Saved data entries:
_____

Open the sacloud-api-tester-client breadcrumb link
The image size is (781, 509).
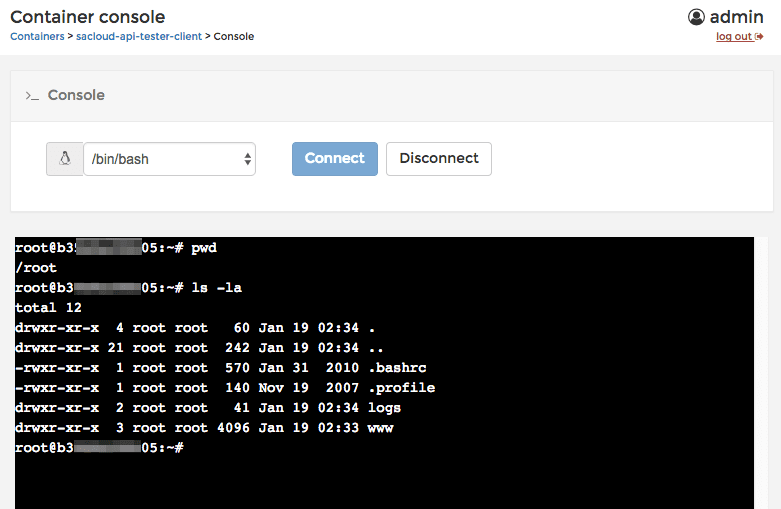139,36
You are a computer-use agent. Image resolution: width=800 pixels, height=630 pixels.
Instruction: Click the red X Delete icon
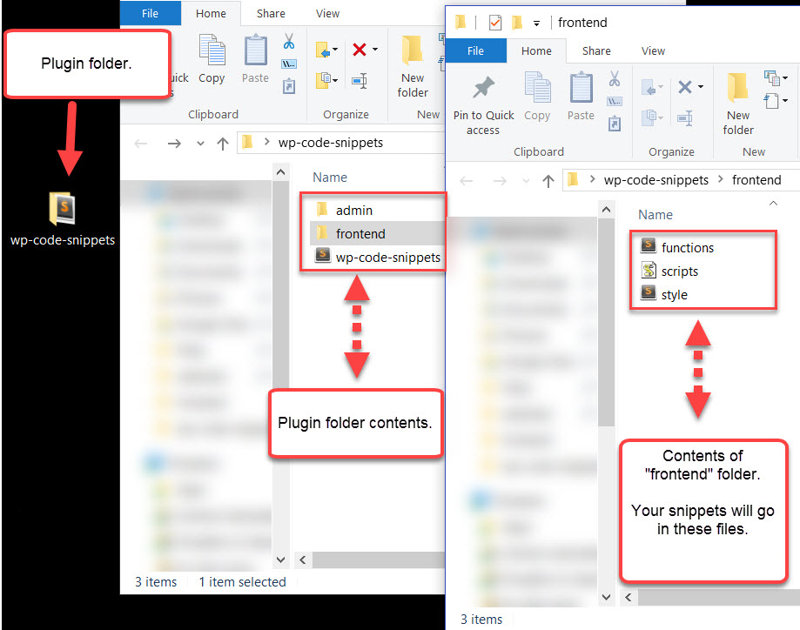(683, 85)
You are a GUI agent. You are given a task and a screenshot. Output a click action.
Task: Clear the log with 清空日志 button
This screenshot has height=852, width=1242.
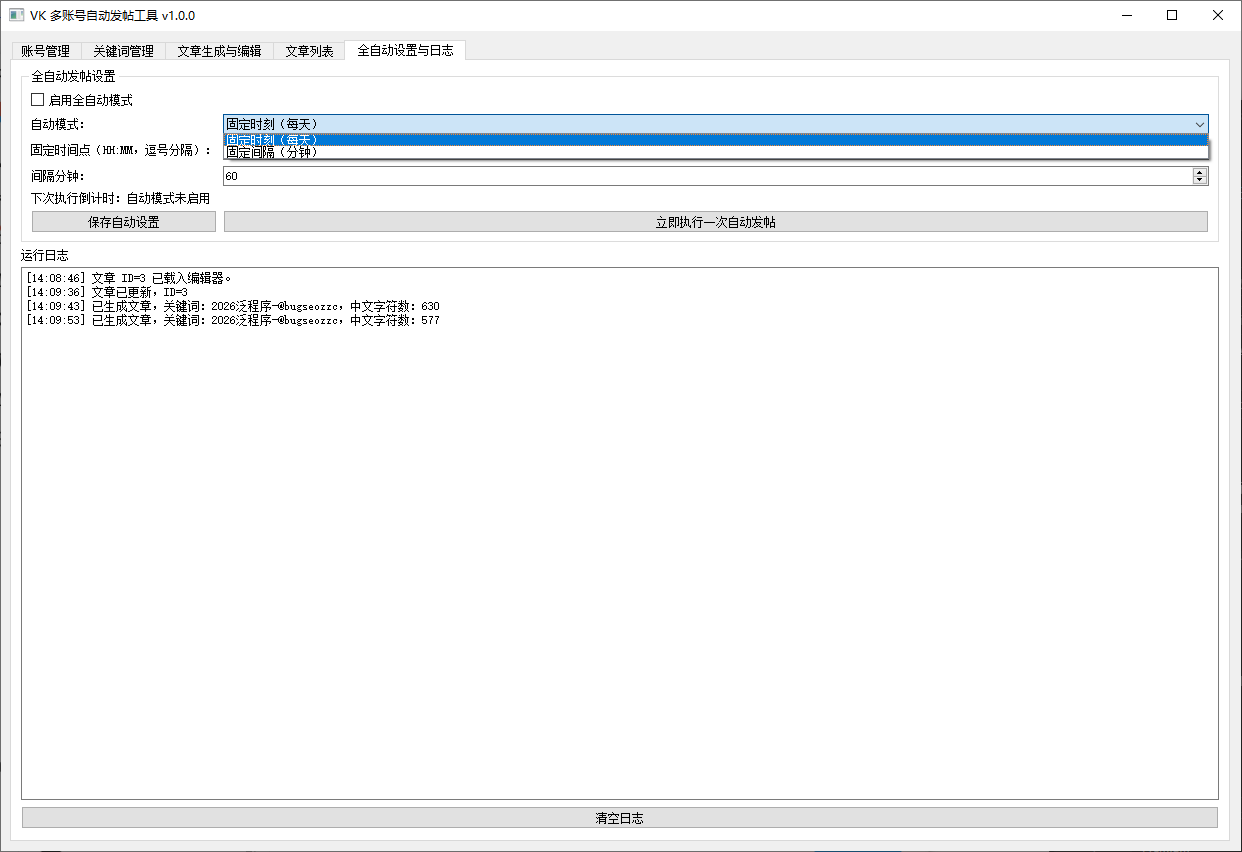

_____

§ DESCRIPTION OF THE TASK
Write out the entries above verbatim; the pictures do not belong in your copy.

§ ANSWER SPACE
Open the sacloud-api-tester-client breadcrumb link
The image size is (781, 509).
139,36
You are a computer-use agent. Image resolution: width=800 pixels, height=630 pixels.
Instruction: Click the red X Delete icon
(683, 85)
You are a GUI agent. You are given a task and a screenshot. Output a click action.
Task: Clear the log with 清空日志 button
This screenshot has height=852, width=1242.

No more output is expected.